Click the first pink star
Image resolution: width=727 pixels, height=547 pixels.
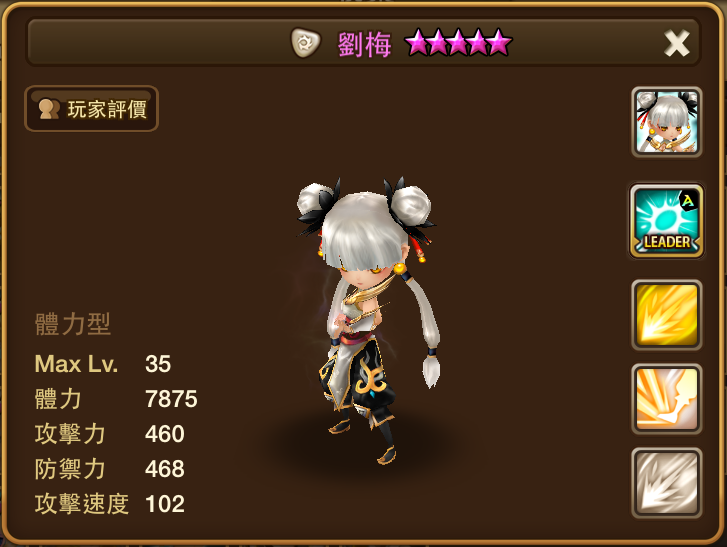tap(417, 42)
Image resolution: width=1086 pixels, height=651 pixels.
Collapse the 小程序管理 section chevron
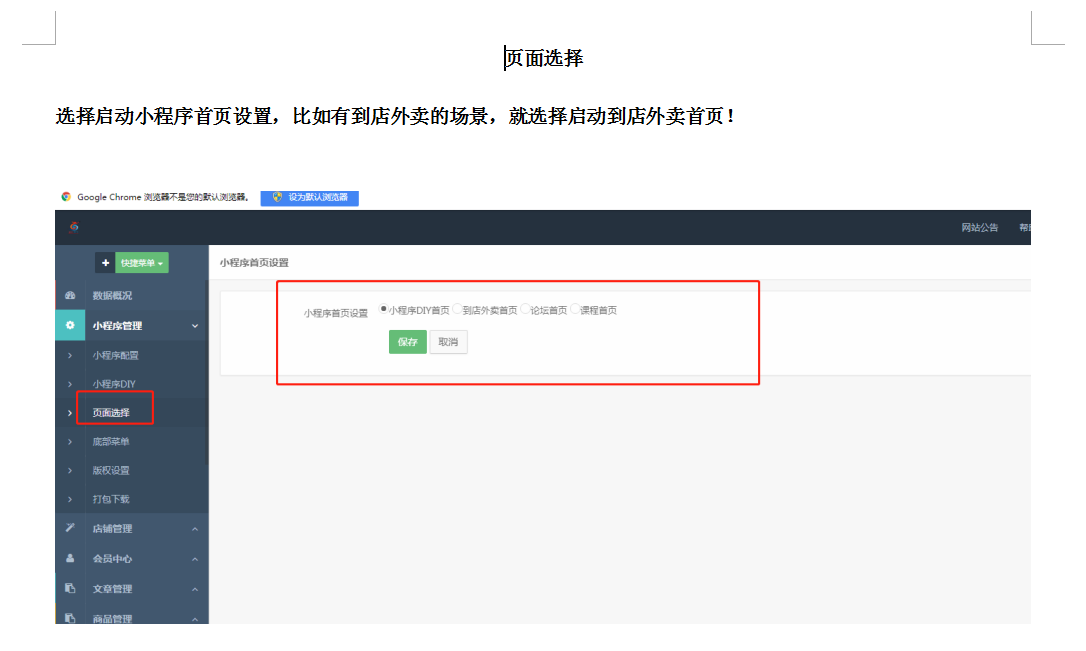(195, 326)
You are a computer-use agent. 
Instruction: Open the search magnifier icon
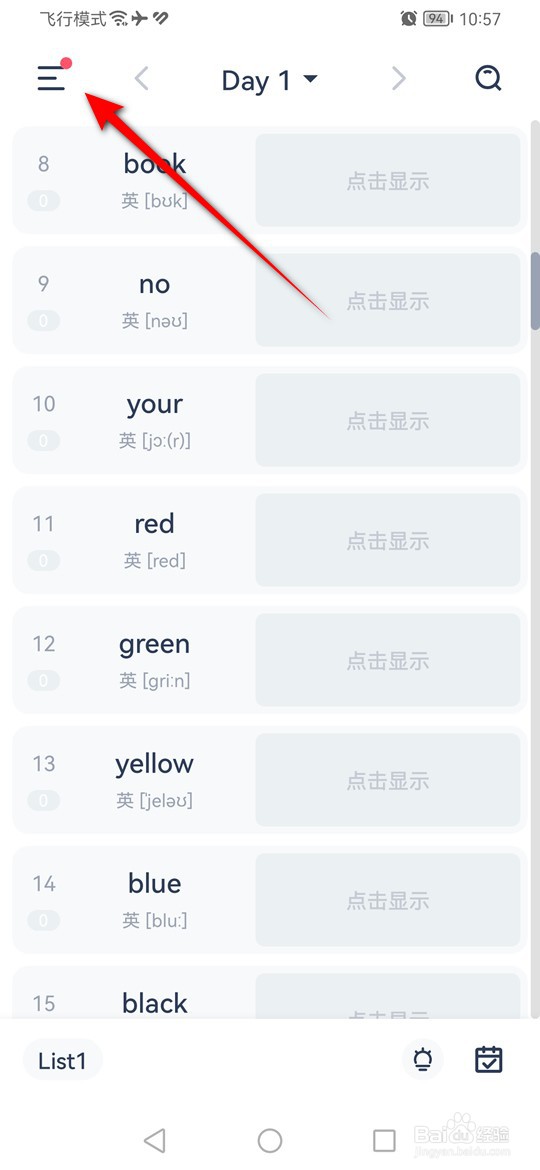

> _Worum es geht_
Kannst du die Zeilen oben Wort für Wort unverändert niederschreiben? Lass dabei die Bilder weg.

> _Antwort zur Aufgabe_
Click the first pink star
Image resolution: width=727 pixels, height=547 pixels.
tap(417, 42)
Image resolution: width=1086 pixels, height=651 pixels.
Collapse the 小程序管理 section chevron
(195, 326)
You are a computer-use agent. 
Instruction: Open the search magnifier icon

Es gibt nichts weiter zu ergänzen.